## EXERCISE DATA

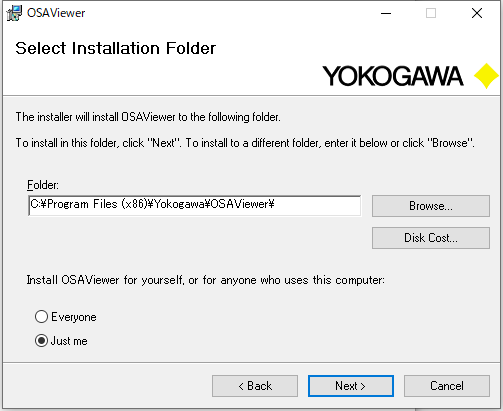Click the OSAViewer installer icon in title bar
503x411 pixels.
click(x=14, y=13)
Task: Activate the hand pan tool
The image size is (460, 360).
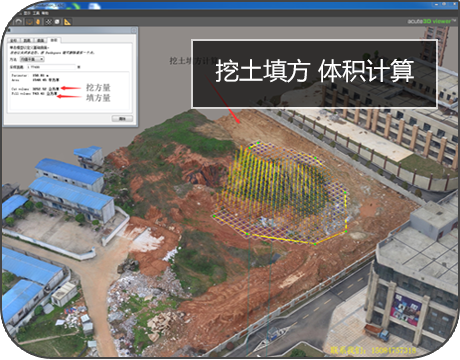Action: (38, 21)
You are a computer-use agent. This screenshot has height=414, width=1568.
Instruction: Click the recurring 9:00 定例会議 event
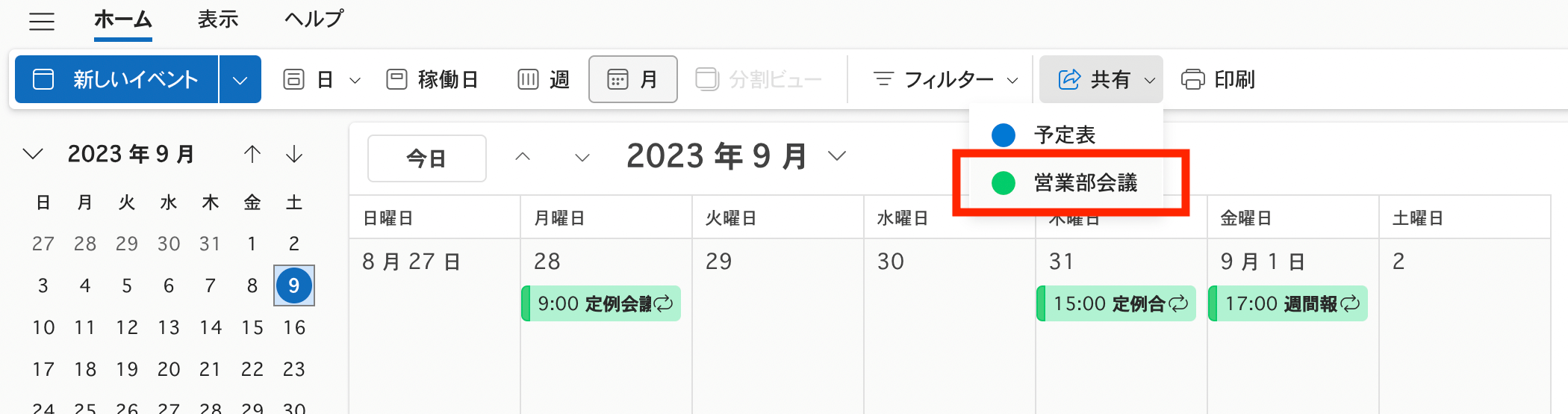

## YOUR TASK
Your reply should hold exactly the lines from the line containing "Task: Activate the hand pan tool" through the final line of the listing, and none of the pictures.

## EXERCISE RESPONSE
Task: Activate the hand pan tool
The image size is (460, 360).
Action: (38, 21)
You are a computer-use agent. This screenshot has height=414, width=1568.
Instruction: Click the recurring 9:00 定例会議 event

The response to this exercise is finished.